El detonante. Lo que marcó el quiebre, apunta la resolución, fue el incidente del 8 de septiembre de 2010 cuando Maxi Rodríguez, su padre Sergio el "Quemado" y Matías Pera desnudaron en público y en pleno partido de fútbol al Panadero para quitarle el poder. Pera había tenido diferencias con él y Quemadito se había distanciado al no sentirse apoyado económicamente mientras estuvo en prisión ese año por un incidente en el boliche Mogambo.

"El panadero le prometió de todo. Que le iba a poner un abogado. Que lo iba a ayudar. Y nunca le llevó nada, ni un kilo de azúcar", contó Matías Pera. Entonces, en palabras del propio Quemado, su hijo se propuso "quitarle la tribuna y ser el nuevo jefe de la barra", aunque luego de la humillación pública no logró destronar al Panadero del mando.

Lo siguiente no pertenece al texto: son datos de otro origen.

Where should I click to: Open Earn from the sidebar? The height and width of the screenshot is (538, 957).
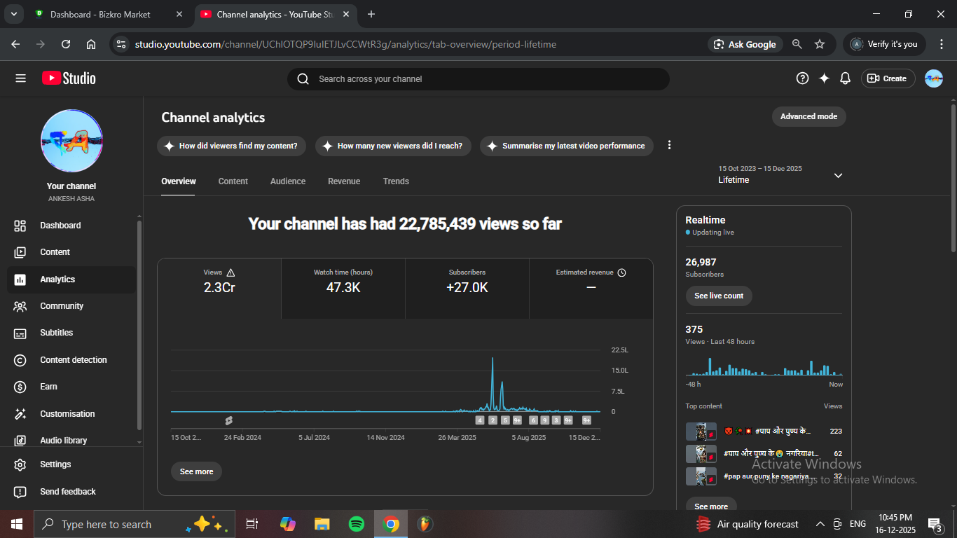(x=49, y=387)
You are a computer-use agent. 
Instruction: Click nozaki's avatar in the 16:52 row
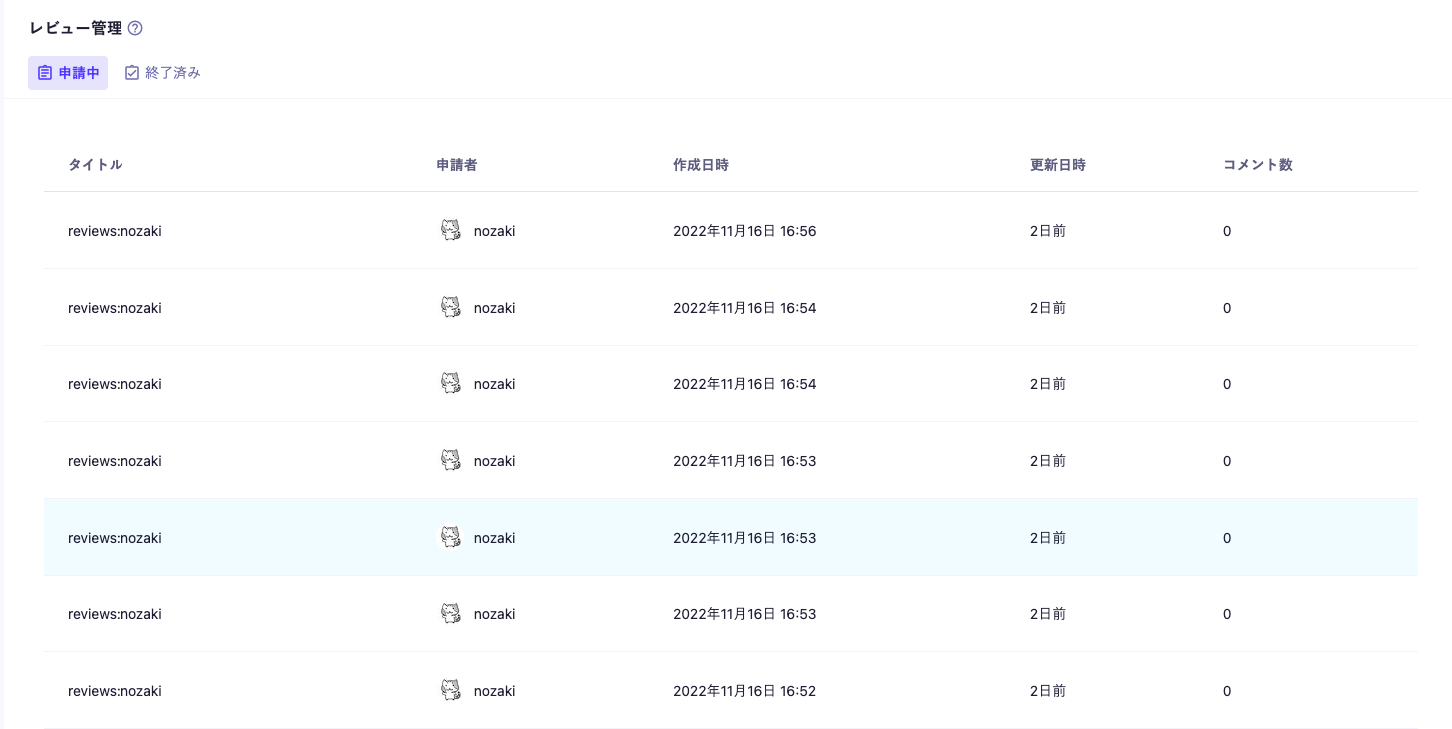click(451, 690)
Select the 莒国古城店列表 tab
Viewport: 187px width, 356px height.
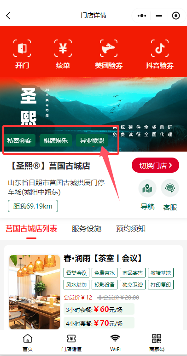(x=31, y=229)
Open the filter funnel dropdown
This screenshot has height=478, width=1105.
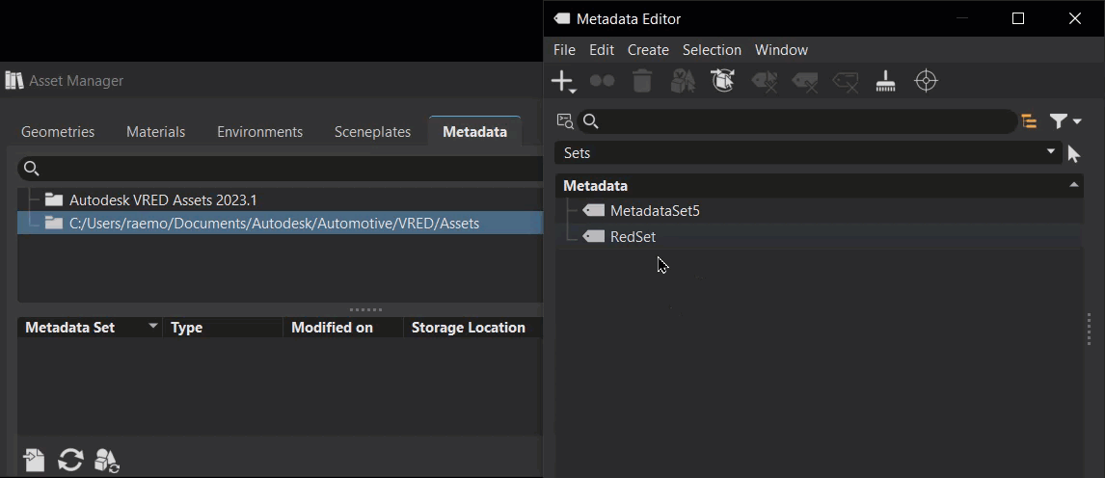pos(1065,121)
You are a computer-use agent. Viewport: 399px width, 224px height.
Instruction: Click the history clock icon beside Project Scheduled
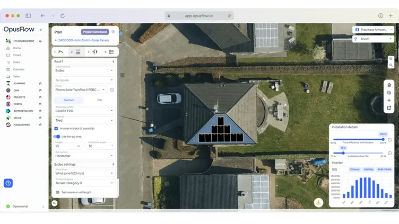(x=113, y=32)
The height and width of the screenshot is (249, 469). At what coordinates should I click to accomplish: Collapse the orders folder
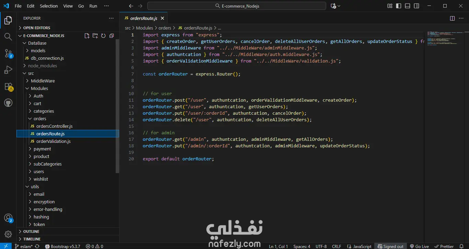(40, 118)
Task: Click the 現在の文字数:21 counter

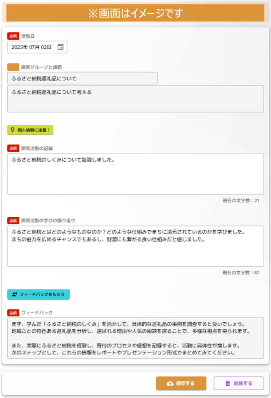Action: pyautogui.click(x=241, y=201)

Ideólogo con ejecutor. Por el lapso de casi un año desde la "entangada", Maximiliano Rodríguez estuvo preso por otro hecho delictivo. Recuperó la libertad el 26 de diciembre de 2012 y en febrero lo mataron. ¿Qué elementos colocaron al Panadero como supuesto instigador de esa muerte? Para el juez, está probado que conoce el supuesto ejecutor de Quemadito, el "Porteño" Rodríguez, era parte de su fuerza de choque. "No solo lo conoce sino que luego del homicidio mantiene una relación con el mismo", consideró.

Otro dato: al usuario de Facebook "La hinchada más popular" se subieron imágenes con una bandera que dice "Fuerza David" a sólo un mes de la detención del Porteño. Se suma un mensaje que el Panadero envió el 7 de febrero a su mano derecha Maximiliano "Manza" Olivera (está prófugo y se entregaría el martes) en el que le dice haber hablado con su abogado "por lo de David. El miércoles le va a hacer una presentación espontánea".

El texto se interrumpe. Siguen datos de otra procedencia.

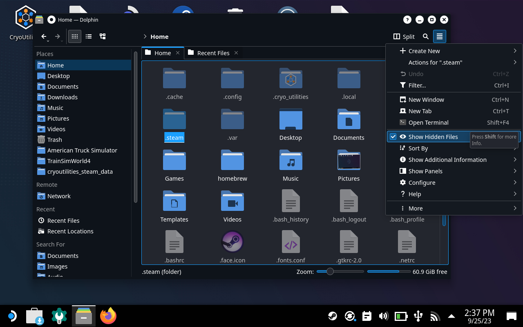Switch to the Recent Files tab

(x=213, y=53)
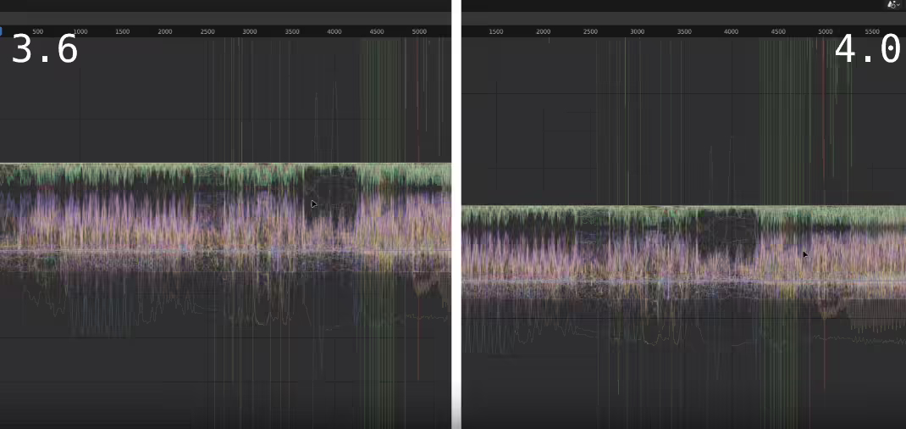
Task: Click frame 2500 on the 4.0 ruler
Action: pos(590,32)
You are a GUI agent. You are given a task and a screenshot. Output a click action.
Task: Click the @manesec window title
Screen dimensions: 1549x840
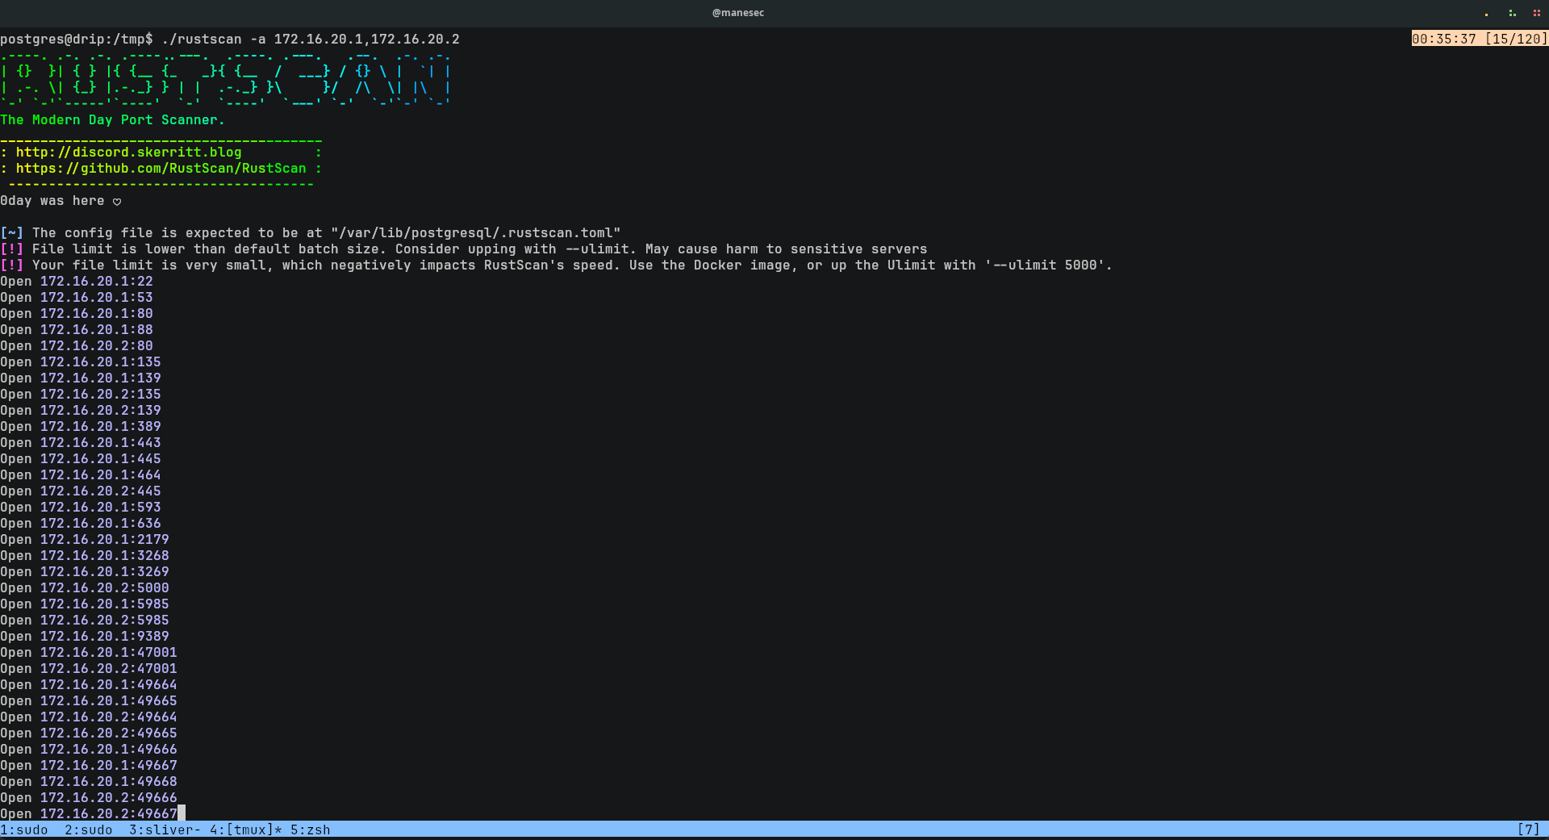737,13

Panadero afirmó que se refería a otro David a quien por esos le habían allanado la casa. La existencia de esa medida no se constató. Beltramone concluyó en cambio que a la fecha del mensaje, dos días después del crimen, Porteño estaba prófugo en Mar del Plata y había que "comenzar alguna posible defensa y parte del pago a un fuerza de choque es asumir una defensa anticipada". En ese momento, Porteño no estaba aún siquiera sospechado en la causa. Y de hecho regresó un miércoles de su escape veraniego.

"Un arreglo". Por último, el juez detalló un incidente mencionado por varios allegados a Quemadito. Contaron que, a poco de salir de prisión, el joven ideó un plan para estafar al Panadero. Otros dos presos alojados con él le ofrecieron a Ochoa matar a Rodríguez a cambio de un pago. Hay cruces de llamadas que darían cuenta de esa negociación. Luego de pactar un arreglo, el joven fingió estar herido para que allegados al Panadero pagaran a sus vecinos de celda por el falso ataque. La novia de Maxi contó que él llegó a cobrar 15 mil pesos gracias a ese ardid y que con ese dinero "del Panadero" vivieron el último mes.

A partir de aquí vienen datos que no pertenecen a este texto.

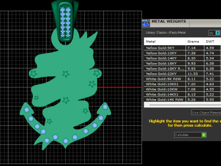Select the Yellow Gold:22KY row

tap(182, 74)
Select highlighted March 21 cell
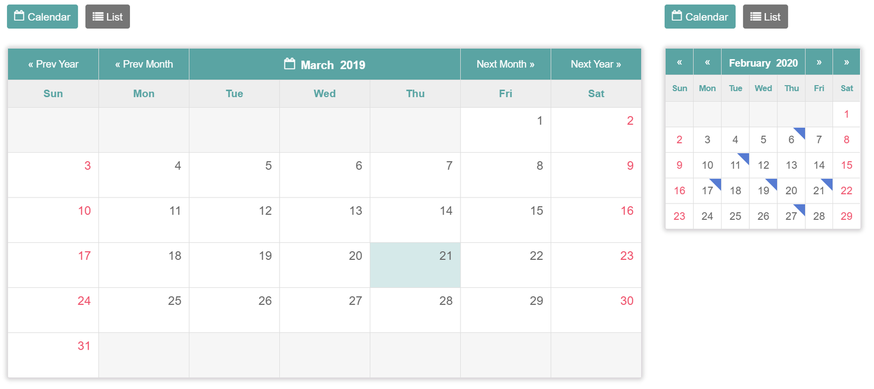The height and width of the screenshot is (389, 874). pos(415,265)
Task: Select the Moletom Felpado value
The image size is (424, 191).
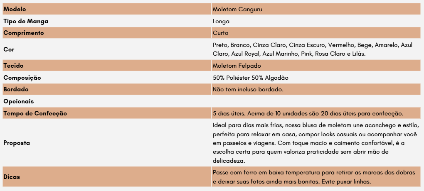Action: pyautogui.click(x=237, y=66)
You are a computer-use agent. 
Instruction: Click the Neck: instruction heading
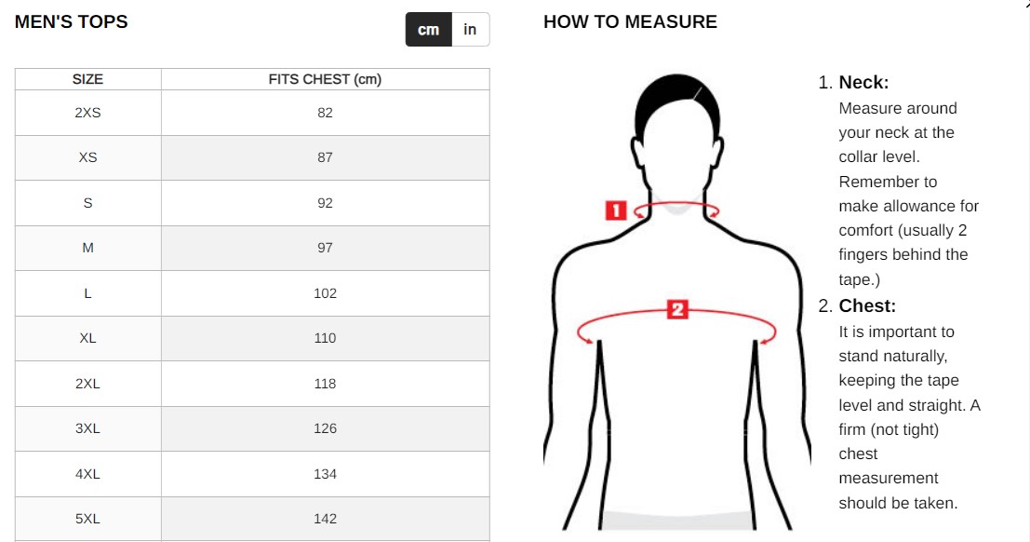point(863,82)
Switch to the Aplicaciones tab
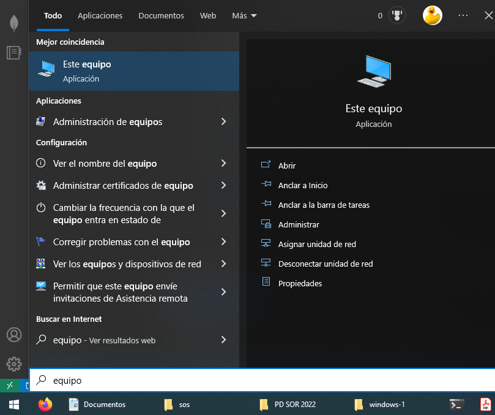495x415 pixels. coord(100,16)
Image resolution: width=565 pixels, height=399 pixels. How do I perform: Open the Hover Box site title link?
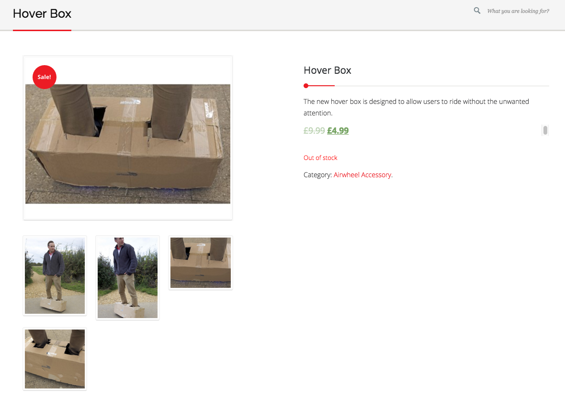pos(42,14)
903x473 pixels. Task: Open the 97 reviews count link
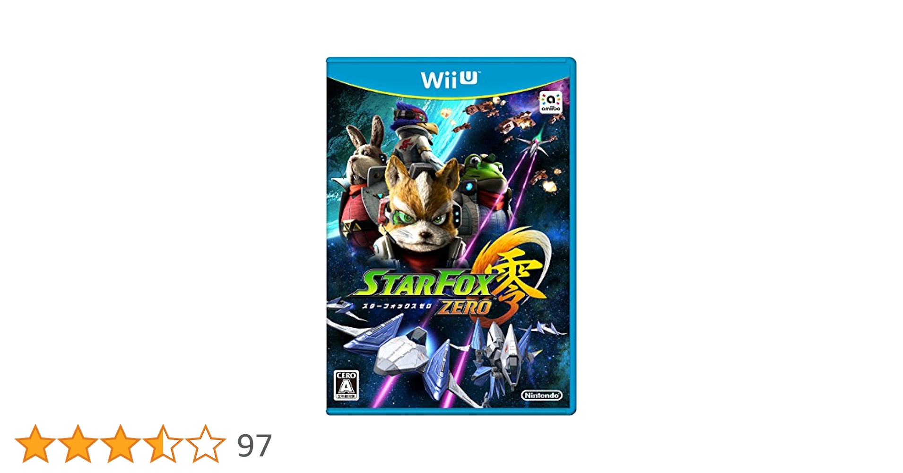point(254,446)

"Maximiliano Rodríguez quería volver a la barra y había estafado o intentado hacerlo al Panadero, dejándolo en ridículo una vez más", evaluó el juez. En ese marco, constató que el 30 de enero, tres días después del primer atentado, Quemadito llamó al celular del Panadero sin recibir respuesta. "¿Por qué lo llamaría siendo que nunca antes lo había hecho? —planteó el juez— Quizás, temiendo un final inevitable, herido y solo, lo llama dos veces a Ochoa y no lo atiende. Nunca más vuelve a hacerlo". A los seis días lo mataron.

Así, según el dictamen judicial, el crimen de Quemadito es la punta de un hilo que atraviesa a los otros casos en los que el Panadero quedó procesado. Todos, evaluó el juez, con un mismo móvil en las sombras: " Cada uno que intentó establecerse en lugar de jefe fue eliminado. Todos corrieron la misma suerte. Y todos en manos de sicarios amigos o cercanos al señor Ochoa".

La intimidad del paravalanchas

Esta foto de La Capital que ilustra la nota, refiere el juez en su resolución, fue muy valiosa en la pesquisa. Arriba, de izquierda a derecha, se ve a (1) Matías Pera, (2) Sebastián Gil, (3) Diego "Panadero" Ochoa, (4) David "Porteño" Rodríguez y (5) Maxi "Quemadito" Rodríguez. "Porteño" está procesado como homicida del "Quemadito". Lo singular para el juez es que "Panadero", acusado de instigarlo, declaró en el juzgado no conocer a "Porteño", quien aparece a un metro suyo. El último barra identificado en la imagen, abajo a la izquierda, es (6) Daniel "Teto" Vázquez.